### DIRECTIONS FOR THIS TASK
Copy each line of the listing below exactly.

(DATASET EXTRACT)

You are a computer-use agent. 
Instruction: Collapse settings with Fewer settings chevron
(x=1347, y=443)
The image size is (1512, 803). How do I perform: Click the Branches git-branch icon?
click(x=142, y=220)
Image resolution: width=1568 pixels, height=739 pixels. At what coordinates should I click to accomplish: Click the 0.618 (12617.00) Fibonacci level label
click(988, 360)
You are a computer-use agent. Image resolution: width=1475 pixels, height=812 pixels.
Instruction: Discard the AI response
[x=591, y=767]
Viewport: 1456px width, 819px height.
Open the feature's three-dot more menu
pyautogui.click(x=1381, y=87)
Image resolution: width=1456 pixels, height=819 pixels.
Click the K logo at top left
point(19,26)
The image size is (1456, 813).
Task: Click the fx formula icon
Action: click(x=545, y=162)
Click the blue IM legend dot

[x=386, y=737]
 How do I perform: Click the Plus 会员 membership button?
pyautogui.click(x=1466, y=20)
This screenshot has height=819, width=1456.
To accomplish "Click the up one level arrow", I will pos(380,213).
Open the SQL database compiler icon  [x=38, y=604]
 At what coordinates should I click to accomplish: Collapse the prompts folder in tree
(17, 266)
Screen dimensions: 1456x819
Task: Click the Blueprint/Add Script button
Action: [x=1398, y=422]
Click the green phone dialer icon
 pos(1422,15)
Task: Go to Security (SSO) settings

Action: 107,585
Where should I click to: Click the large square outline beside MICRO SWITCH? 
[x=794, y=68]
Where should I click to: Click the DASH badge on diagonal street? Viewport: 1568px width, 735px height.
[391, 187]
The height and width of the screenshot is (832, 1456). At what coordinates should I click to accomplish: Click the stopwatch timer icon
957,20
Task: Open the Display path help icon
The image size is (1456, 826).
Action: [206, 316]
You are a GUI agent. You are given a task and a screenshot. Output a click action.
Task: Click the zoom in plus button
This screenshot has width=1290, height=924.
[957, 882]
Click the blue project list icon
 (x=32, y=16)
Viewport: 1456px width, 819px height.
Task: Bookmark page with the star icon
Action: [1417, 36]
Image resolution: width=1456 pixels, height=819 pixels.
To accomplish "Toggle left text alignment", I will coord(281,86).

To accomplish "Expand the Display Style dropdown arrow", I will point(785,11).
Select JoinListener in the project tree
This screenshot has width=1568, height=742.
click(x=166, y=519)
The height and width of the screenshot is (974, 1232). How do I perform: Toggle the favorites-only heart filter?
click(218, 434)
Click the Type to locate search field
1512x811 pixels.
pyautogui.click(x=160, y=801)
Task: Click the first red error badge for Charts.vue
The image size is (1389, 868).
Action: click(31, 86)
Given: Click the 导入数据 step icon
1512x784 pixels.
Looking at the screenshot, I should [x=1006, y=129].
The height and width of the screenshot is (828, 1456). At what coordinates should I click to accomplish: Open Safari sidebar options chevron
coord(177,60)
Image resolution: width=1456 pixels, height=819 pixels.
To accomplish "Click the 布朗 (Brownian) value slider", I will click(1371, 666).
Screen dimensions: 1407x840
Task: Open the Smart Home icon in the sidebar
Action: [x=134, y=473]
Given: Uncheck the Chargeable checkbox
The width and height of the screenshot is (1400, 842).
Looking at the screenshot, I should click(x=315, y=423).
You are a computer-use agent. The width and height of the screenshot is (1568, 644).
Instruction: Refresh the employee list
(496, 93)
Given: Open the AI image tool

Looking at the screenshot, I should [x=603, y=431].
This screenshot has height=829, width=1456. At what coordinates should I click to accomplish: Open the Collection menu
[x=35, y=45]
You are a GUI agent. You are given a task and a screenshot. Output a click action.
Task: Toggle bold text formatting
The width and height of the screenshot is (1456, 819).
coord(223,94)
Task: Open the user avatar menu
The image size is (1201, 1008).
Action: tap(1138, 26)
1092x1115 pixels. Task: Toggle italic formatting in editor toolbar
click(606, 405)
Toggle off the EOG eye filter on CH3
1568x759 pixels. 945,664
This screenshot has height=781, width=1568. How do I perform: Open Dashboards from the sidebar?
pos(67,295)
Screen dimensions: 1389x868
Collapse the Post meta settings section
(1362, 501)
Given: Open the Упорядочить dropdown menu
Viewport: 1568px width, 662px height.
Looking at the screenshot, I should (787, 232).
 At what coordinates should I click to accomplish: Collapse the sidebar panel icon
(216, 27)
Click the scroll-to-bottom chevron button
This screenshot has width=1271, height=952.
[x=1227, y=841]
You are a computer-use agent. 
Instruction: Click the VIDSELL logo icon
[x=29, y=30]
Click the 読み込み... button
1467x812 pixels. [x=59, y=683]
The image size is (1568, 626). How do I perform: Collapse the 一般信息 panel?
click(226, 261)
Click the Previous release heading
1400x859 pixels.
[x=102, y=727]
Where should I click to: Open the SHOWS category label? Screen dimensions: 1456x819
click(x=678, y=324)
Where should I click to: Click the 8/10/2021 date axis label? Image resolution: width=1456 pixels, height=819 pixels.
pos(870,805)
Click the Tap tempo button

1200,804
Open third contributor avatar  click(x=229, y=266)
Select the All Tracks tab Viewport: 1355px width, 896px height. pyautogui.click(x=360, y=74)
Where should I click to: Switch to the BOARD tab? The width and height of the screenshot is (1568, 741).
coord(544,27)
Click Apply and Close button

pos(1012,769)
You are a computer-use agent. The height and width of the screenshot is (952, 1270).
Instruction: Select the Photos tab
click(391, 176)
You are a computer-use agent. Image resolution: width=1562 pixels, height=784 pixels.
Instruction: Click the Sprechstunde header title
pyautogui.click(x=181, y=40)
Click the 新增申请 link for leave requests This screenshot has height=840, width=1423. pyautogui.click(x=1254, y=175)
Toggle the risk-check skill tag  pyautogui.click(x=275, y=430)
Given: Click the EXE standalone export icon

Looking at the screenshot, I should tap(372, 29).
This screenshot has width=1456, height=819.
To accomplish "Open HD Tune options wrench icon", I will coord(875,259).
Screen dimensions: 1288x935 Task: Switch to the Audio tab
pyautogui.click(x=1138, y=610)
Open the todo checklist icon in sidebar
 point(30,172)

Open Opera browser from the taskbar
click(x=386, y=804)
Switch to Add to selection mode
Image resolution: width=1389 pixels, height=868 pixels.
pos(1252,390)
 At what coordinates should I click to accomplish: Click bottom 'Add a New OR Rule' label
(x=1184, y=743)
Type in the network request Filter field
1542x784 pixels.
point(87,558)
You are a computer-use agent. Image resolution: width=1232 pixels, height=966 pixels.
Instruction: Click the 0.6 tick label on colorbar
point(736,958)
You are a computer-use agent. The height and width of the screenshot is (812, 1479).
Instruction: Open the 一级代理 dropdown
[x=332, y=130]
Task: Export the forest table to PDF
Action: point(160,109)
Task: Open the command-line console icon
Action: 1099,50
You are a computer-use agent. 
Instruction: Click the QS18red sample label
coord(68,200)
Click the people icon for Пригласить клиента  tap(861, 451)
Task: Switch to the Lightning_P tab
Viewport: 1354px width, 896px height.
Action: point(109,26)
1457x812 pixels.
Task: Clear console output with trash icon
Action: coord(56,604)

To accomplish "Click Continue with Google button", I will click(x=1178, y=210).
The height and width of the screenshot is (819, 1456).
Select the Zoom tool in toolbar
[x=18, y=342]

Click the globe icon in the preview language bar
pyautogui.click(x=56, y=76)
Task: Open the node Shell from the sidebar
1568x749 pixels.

(End DATASET EXTRACT)

### ANSWER SPACE
You are a computer-use agent. 
Instruction: Collapse settings with Fewer settings chevron
(x=1347, y=443)
The image size is (1512, 803). How do I perform: Click the Branches git-branch icon?
click(x=142, y=220)
Image resolution: width=1568 pixels, height=739 pixels. At what coordinates should I click to accomplish: Click the 0.618 (12617.00) Fibonacci level label
click(988, 360)
You are a computer-use agent. Image resolution: width=1475 pixels, height=812 pixels.
Instruction: Discard the AI response
[x=591, y=767]
Viewport: 1456px width, 819px height.
Open the feature's three-dot more menu
pyautogui.click(x=1381, y=87)
Image resolution: width=1456 pixels, height=819 pixels.
Click the K logo at top left
point(19,26)
The image size is (1456, 813).
Task: Click the fx formula icon
Action: click(x=545, y=162)
Click the blue IM legend dot

[x=386, y=737]
 How do I perform: Click the Plus 会员 membership button?
pyautogui.click(x=1466, y=20)
This screenshot has height=819, width=1456.
To accomplish "Click the up one level arrow", I will pos(380,213).
Open the SQL database compiler icon  [x=38, y=604]
 At what coordinates should I click to accomplish: Collapse the prompts folder in tree
(17, 266)
Screen dimensions: 1456x819
Task: Click the Blueprint/Add Script button
Action: [x=1398, y=422]
Click the green phone dialer icon
 pos(1422,15)
Task: Go to Security (SSO) settings

Action: 107,585
Where should I click to: Click the large square outline beside MICRO SWITCH? 
[x=794, y=68]
Where should I click to: Click the DASH badge on diagonal street? Viewport: 1568px width, 735px height.
[391, 187]
The height and width of the screenshot is (832, 1456). At what coordinates should I click to accomplish: Click the stopwatch timer icon
957,20
Task: Open the Display path help icon
The image size is (1456, 826).
Action: [206, 316]
You are a GUI agent. You are given a task and a screenshot. Output a click action.
Task: Click the zoom in plus button
This screenshot has width=1290, height=924.
[957, 882]
Click the blue project list icon
 (x=32, y=16)
Viewport: 1456px width, 819px height.
Task: Bookmark page with the star icon
Action: [1417, 36]
Image resolution: width=1456 pixels, height=819 pixels.
To accomplish "Toggle left text alignment", I will coord(281,86).

To accomplish "Expand the Display Style dropdown arrow", I will point(785,11).
Select JoinListener in the project tree
This screenshot has width=1568, height=742.
click(x=166, y=519)
The height and width of the screenshot is (974, 1232). How do I perform: Toggle the favorites-only heart filter?
click(218, 434)
Click the Type to locate search field
1512x811 pixels.
pyautogui.click(x=160, y=801)
Task: Click the first red error badge for Charts.vue
The image size is (1389, 868).
Action: click(31, 86)
Given: Click the 导入数据 step icon
1512x784 pixels.
Looking at the screenshot, I should [x=1006, y=129].
The height and width of the screenshot is (828, 1456). At what coordinates should I click to accomplish: Open Safari sidebar options chevron
coord(177,60)
Image resolution: width=1456 pixels, height=819 pixels.
To accomplish "Click the 布朗 (Brownian) value slider", I will click(1371, 666).
Screen dimensions: 1407x840
Task: Open the Smart Home icon in the sidebar
Action: [x=134, y=473]
Given: Uncheck the Chargeable checkbox
The width and height of the screenshot is (1400, 842).
Looking at the screenshot, I should click(x=315, y=423).
You are a computer-use agent. The width and height of the screenshot is (1568, 644).
Instruction: Refresh the employee list
(496, 93)
Given: Open the AI image tool

Looking at the screenshot, I should [x=603, y=431].
This screenshot has height=829, width=1456. At what coordinates should I click to accomplish: Open the Collection menu
[x=35, y=45]
You are a GUI agent. You are given a task and a screenshot. Output a click action.
Task: Toggle bold text formatting
The width and height of the screenshot is (1456, 819).
coord(223,94)
Task: Open the user avatar menu
The image size is (1201, 1008).
Action: tap(1138, 26)
1092x1115 pixels. Task: Toggle italic formatting in editor toolbar
click(606, 405)
Toggle off the EOG eye filter on CH3
1568x759 pixels. 945,664
This screenshot has height=781, width=1568. How do I perform: Open Dashboards from the sidebar?
pos(67,295)
Screen dimensions: 1389x868
Collapse the Post meta settings section
(1362, 501)
Given: Open the Упорядочить dropdown menu
Viewport: 1568px width, 662px height.
Looking at the screenshot, I should (787, 232).
 At what coordinates should I click to accomplish: Collapse the sidebar panel icon
(216, 27)
Click the scroll-to-bottom chevron button
This screenshot has width=1271, height=952.
[x=1227, y=841]
You are a computer-use agent. 
Instruction: Click the VIDSELL logo icon
[x=29, y=30]
Click the 読み込み... button
1467x812 pixels. [x=59, y=683]
The image size is (1568, 626). How do I perform: Collapse the 一般信息 panel?
click(226, 261)
Click the Previous release heading
1400x859 pixels.
[x=102, y=727]
Where should I click to: Open the SHOWS category label? Screen dimensions: 1456x819
click(x=678, y=324)
Where should I click to: Click the 8/10/2021 date axis label? Image resolution: width=1456 pixels, height=819 pixels.
pos(870,805)
Click the Tap tempo button

1200,804
Open third contributor avatar  click(x=229, y=266)
Select the All Tracks tab Viewport: 1355px width, 896px height. pyautogui.click(x=360, y=74)
Where should I click to: Switch to the BOARD tab? The width and height of the screenshot is (1568, 741).
coord(544,27)
Click Apply and Close button

pos(1012,769)
You are a computer-use agent. The height and width of the screenshot is (952, 1270).
Instruction: Select the Photos tab
click(391, 176)
You are a computer-use agent. Image resolution: width=1562 pixels, height=784 pixels.
Instruction: Click the Sprechstunde header title
pyautogui.click(x=181, y=40)
Click the 新增申请 link for leave requests This screenshot has height=840, width=1423. pyautogui.click(x=1254, y=175)
Toggle the risk-check skill tag  pyautogui.click(x=275, y=430)
Given: Click the EXE standalone export icon

Looking at the screenshot, I should tap(372, 29).
This screenshot has width=1456, height=819.
To accomplish "Open HD Tune options wrench icon", I will coord(875,259).
Screen dimensions: 1288x935 Task: Switch to the Audio tab
pyautogui.click(x=1138, y=610)
Open the todo checklist icon in sidebar
 point(30,172)

Open Opera browser from the taskbar
click(x=386, y=804)
Switch to Add to selection mode
Image resolution: width=1389 pixels, height=868 pixels.
pos(1252,390)
 At what coordinates should I click to accomplish: Click bottom 'Add a New OR Rule' label
(x=1184, y=743)
Type in the network request Filter field
1542x784 pixels.
point(87,558)
You are a computer-use agent. Image resolution: width=1232 pixels, height=966 pixels.
Instruction: Click the 0.6 tick label on colorbar
point(736,958)
You are a computer-use agent. The height and width of the screenshot is (812, 1479).
Instruction: Open the 一级代理 dropdown
[x=332, y=130]
Task: Export the forest table to PDF
Action: point(160,109)
Task: Open the command-line console icon
Action: 1099,50
You are a computer-use agent. 
Instruction: Click the QS18red sample label
coord(68,200)
Click the people icon for Пригласить клиента  tap(861, 451)
Task: Switch to the Lightning_P tab
Viewport: 1354px width, 896px height.
Action: point(109,26)
1457x812 pixels.
Task: Clear console output with trash icon
Action: coord(56,604)

To accomplish "Click Continue with Google button", I will click(x=1178, y=210).
The height and width of the screenshot is (819, 1456).
Select the Zoom tool in toolbar
[x=18, y=342]

Click the globe icon in the preview language bar
pyautogui.click(x=56, y=76)
Task: Open the node Shell from the sidebar
1568x749 pixels.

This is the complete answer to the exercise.